::: Task input
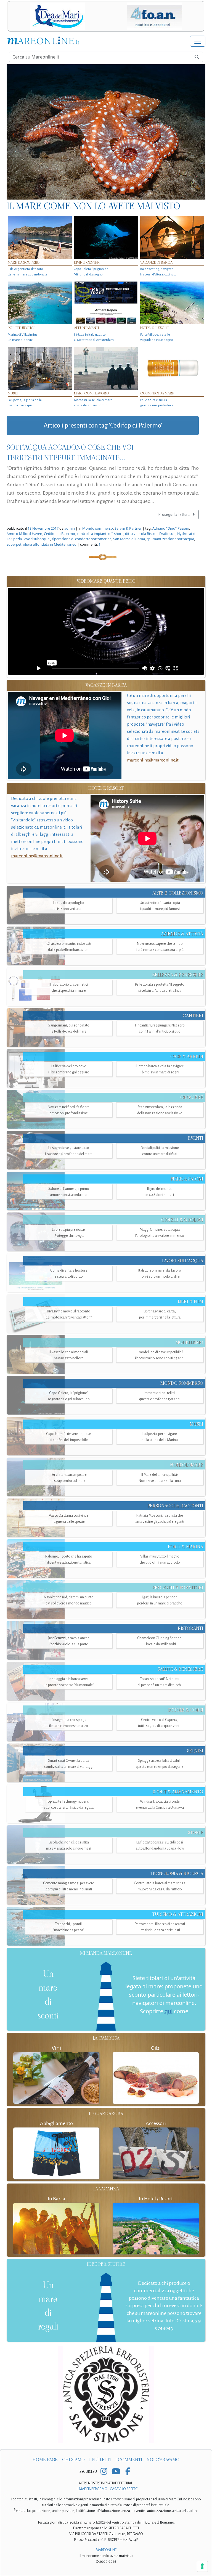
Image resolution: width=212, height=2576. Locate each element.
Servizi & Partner (128, 528)
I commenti (128, 2459)
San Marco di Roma (129, 538)
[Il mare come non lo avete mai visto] (106, 132)
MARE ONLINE (106, 2550)
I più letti (100, 2459)
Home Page (45, 2459)
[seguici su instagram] (104, 2472)
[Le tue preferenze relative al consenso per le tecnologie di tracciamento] (202, 2566)
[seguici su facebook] (127, 2472)
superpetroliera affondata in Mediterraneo (41, 544)
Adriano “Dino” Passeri (170, 528)
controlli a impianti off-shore (100, 533)
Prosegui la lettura (174, 514)
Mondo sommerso (97, 528)
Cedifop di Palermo (59, 533)
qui (169, 2011)
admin (69, 528)
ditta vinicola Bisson (141, 533)
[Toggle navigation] (197, 41)
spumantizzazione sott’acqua (170, 538)
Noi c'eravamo (163, 2459)
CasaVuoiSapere (123, 2489)
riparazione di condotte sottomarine (82, 538)
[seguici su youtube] (116, 2472)
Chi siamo (73, 2459)
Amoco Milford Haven (24, 533)
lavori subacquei (36, 538)
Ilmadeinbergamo (92, 2489)
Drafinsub (167, 533)
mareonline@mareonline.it (153, 760)
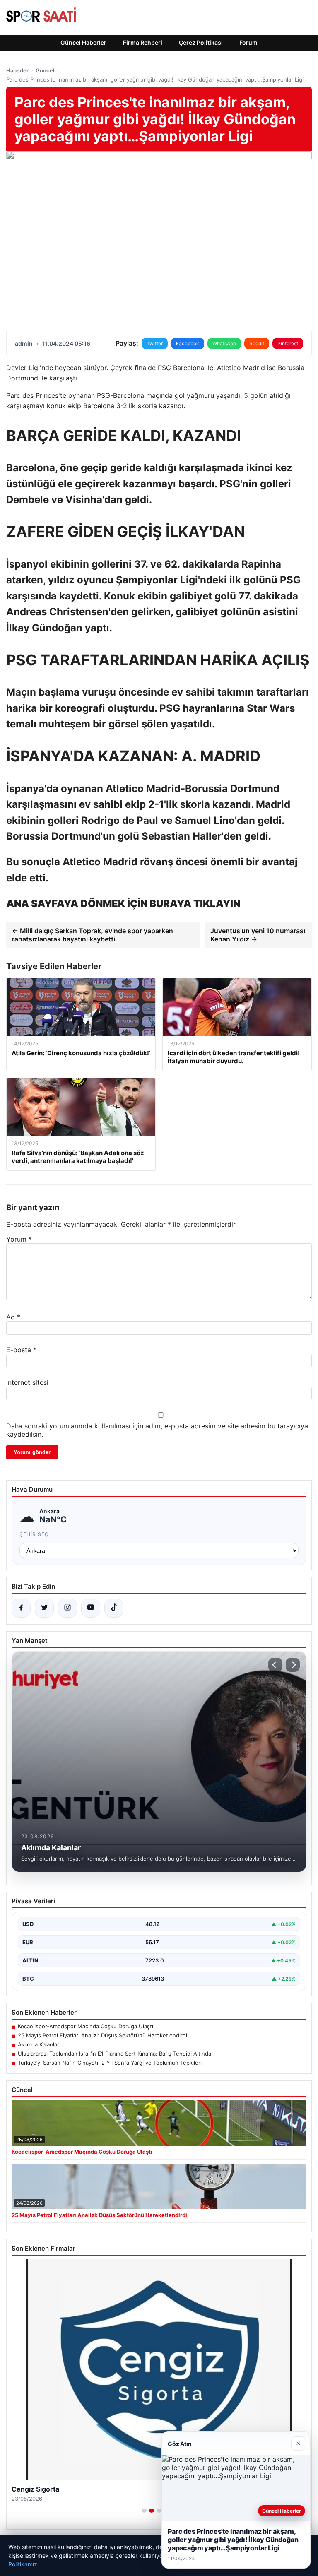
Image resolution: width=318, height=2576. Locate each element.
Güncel (45, 70)
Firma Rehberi (142, 42)
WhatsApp (224, 343)
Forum (248, 42)
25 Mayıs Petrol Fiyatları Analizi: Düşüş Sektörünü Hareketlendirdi (102, 2035)
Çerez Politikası (201, 42)
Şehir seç (34, 1534)
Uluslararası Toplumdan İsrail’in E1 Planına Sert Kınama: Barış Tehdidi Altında (114, 2053)
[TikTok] (113, 1608)
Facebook (187, 343)
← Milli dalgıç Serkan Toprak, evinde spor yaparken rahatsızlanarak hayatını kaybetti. (92, 935)
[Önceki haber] (275, 1665)
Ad (13, 1317)
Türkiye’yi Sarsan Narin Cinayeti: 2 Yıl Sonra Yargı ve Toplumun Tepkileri (110, 2062)
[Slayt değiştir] (144, 2511)
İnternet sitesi (27, 1382)
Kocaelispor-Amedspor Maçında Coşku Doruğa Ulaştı (85, 2026)
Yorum (19, 1239)
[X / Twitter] (44, 1608)
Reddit (256, 343)
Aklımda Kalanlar (38, 2044)
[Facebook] (21, 1608)
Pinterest (287, 343)
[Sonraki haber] (293, 1665)
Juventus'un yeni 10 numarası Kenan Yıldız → (257, 935)
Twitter (155, 343)
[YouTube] (90, 1608)
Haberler (17, 70)
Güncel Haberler (83, 42)
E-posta (21, 1350)
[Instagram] (67, 1608)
::::::
__Exercise prompt__. The line that contains "kaybetti. (92, 935)", the final line of the listing, and every line between them are to be retyped exactly; nothing else.

__Response for this exercise__.
← Milli dalgıç Serkan Toprak, evinde spor yaparken rahatsızlanarak hayatını kaybetti. (92, 935)
[Önceki haber] (275, 1665)
Ad (13, 1317)
Türkiye’yi Sarsan Narin Cinayeti: 2 Yıl Sonra Yargı ve Toplumun Tepkileri (110, 2062)
[Slayt değiştir] (144, 2511)
İnternet sitesi (27, 1382)
Kocaelispor-Amedspor Maçında Coşku Doruğa Ulaştı (85, 2026)
Yorum (19, 1239)
[X / Twitter] (44, 1608)
Reddit (256, 343)
Aklımda Kalanlar (38, 2044)
[Facebook] (21, 1608)
Pinterest (287, 343)
[Sonraki haber] (293, 1665)
Juventus'un yeni 10 numarası Kenan Yıldız → (257, 935)
Twitter (155, 343)
[YouTube] (90, 1608)
Haberler (17, 70)
Güncel Haberler (83, 42)
E-posta (21, 1350)
[Instagram] (67, 1608)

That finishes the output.